Write out, word for word, every line in the data below from the one containing "This screenshot has height=466, width=800." to the one containing "943x668 pixels.", both of them included.
● ● ● ● ●
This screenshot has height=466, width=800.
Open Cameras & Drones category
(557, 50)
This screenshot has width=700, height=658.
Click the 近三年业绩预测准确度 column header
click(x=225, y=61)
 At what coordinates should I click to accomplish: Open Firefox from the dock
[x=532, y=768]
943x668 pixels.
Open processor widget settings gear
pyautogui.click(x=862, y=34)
● ● ● ● ●
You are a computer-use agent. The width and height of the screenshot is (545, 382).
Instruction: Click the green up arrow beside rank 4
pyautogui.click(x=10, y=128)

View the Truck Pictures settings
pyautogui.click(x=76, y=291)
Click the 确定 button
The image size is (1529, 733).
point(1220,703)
● ● ● ● ●
Result for this task →
This screenshot has height=466, width=800.
Open Cameras & Drones category
(557, 50)
This screenshot has width=700, height=658.
Click the 近三年业绩预测准确度 column header
click(x=225, y=61)
 At what coordinates should I click to accomplish: Open Firefox from the dock
[x=532, y=768]
943x668 pixels.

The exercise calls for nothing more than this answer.